Doctors Lobby Endorses ‘Imperfect’ Health Reform Bill
With a good number of reservations, the American Medical Association, the country’s largest doctors lobby, today put its significant weight behind the health reform bills the House will take up this weekend.
By extending health coverage to the vast majority of the uninsured, improving competition and choice in the insurance marketplace, promoting prevention and wellness, reducing administrative burdens, and promoting clinical comparative effectiveness research, this bill will help patients and their physicians.
This was never a sure thing. The doctors have complained for years about Congress’ failure to scrap the flawed formula that dictates their Medicare rates (a formula that would result in a 21 percent Medicare pay cut for doctors next month without congressional action). And while the House health reform bill scrapped that formula and provided the doctors with more realistic pay updates, the Senate bill did not. That means that Congress will have to return to the issue later this year, if only to kick the problem down the road with yet another short-term fix.

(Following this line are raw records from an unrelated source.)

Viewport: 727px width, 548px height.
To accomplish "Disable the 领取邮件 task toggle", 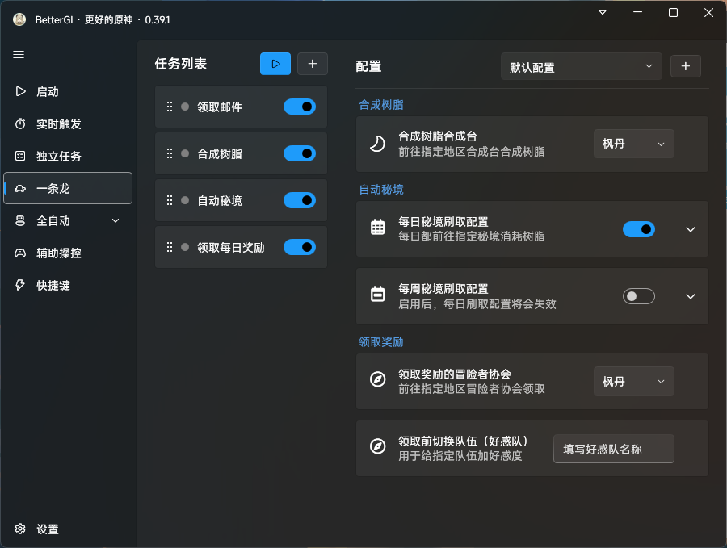I will [x=300, y=107].
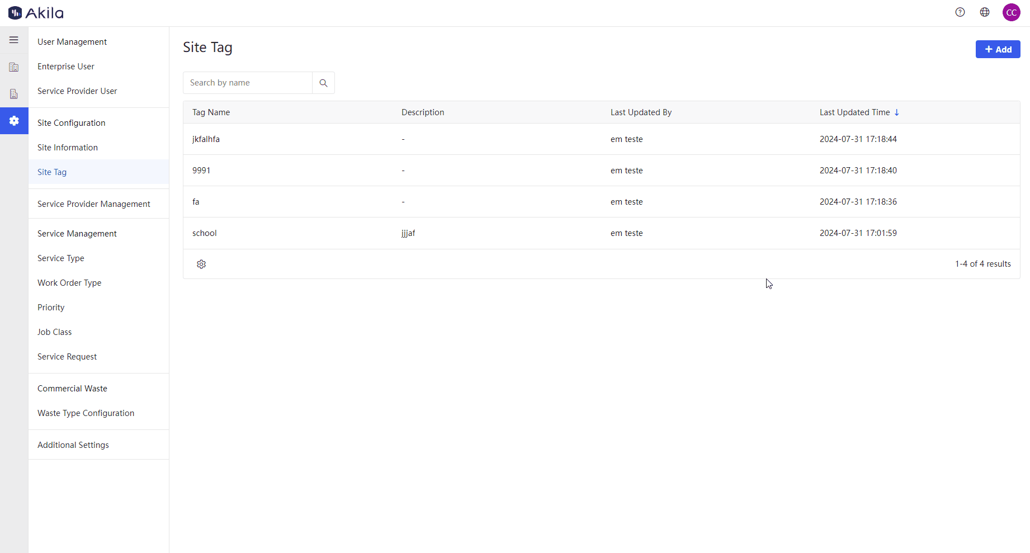This screenshot has width=1030, height=553.
Task: Focus the Search by name field
Action: (248, 83)
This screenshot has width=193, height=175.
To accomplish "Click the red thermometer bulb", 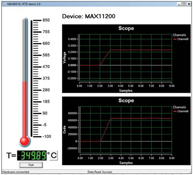I will pyautogui.click(x=24, y=141).
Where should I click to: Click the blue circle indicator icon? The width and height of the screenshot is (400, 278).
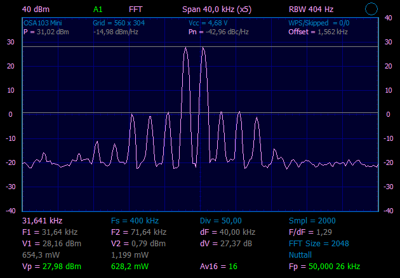coord(372,9)
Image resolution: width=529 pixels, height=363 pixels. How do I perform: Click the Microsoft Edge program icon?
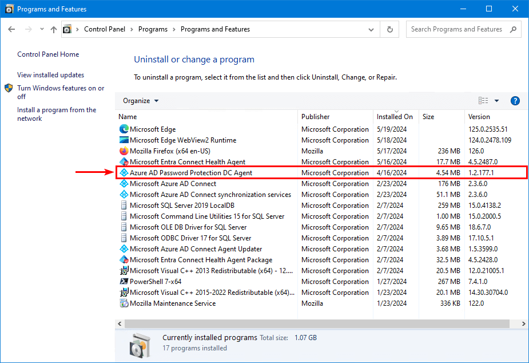point(124,129)
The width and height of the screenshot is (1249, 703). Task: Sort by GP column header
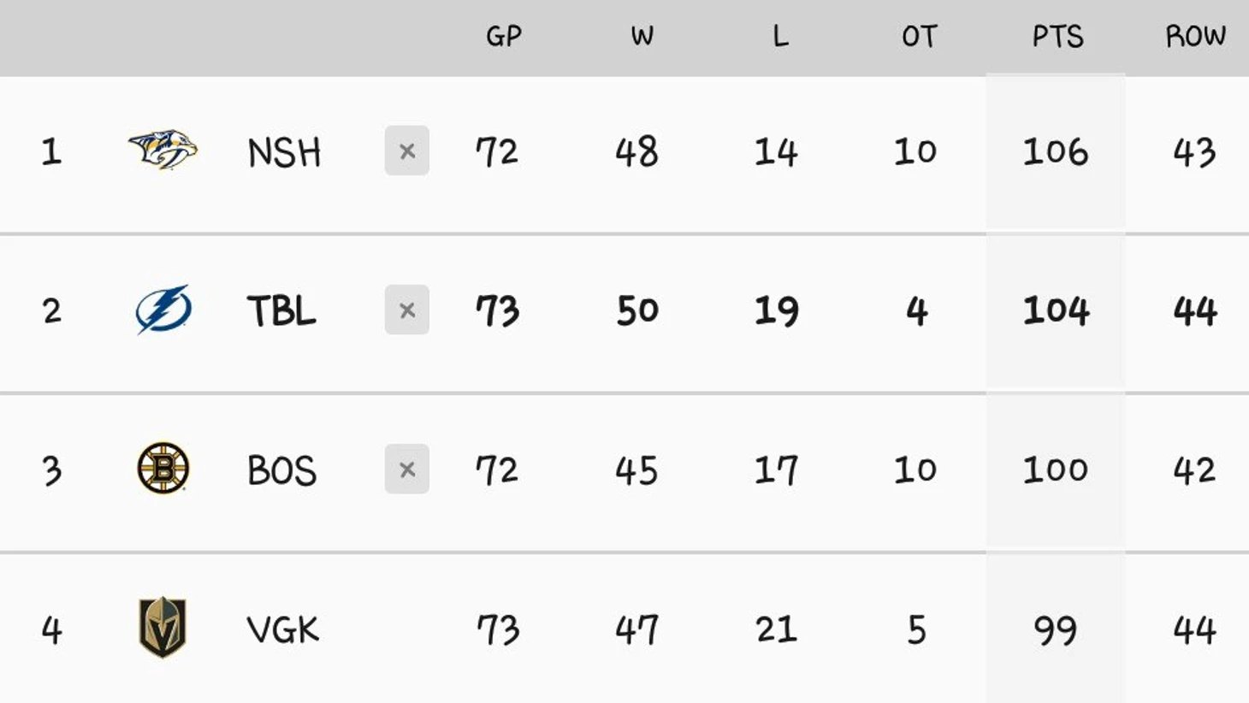coord(503,36)
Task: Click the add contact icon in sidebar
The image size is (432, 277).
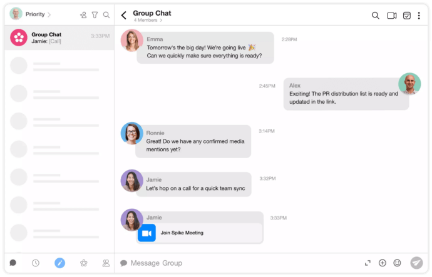Action: point(83,14)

It’s not AMA’s only concern. The lobbying group also has reservations about a provision of the Senate bill that creates an independent commission that will suggest Medicare reforms — and could force Congress to vote on them. The doctors — indeed, almost everyone who’s part of the nation’s $2.3 trillion medical-industrial complex — have concerns that the panel would make suggestions that, as AMA said today, “could result in misguided payment cuts that undermine access to care and destabilize health care delivery.” That is, cuts that would reduce federal payments to them.
Meantime, though, AMA is supporting the bill, which the Democrats hope to pass in the House on Sunday.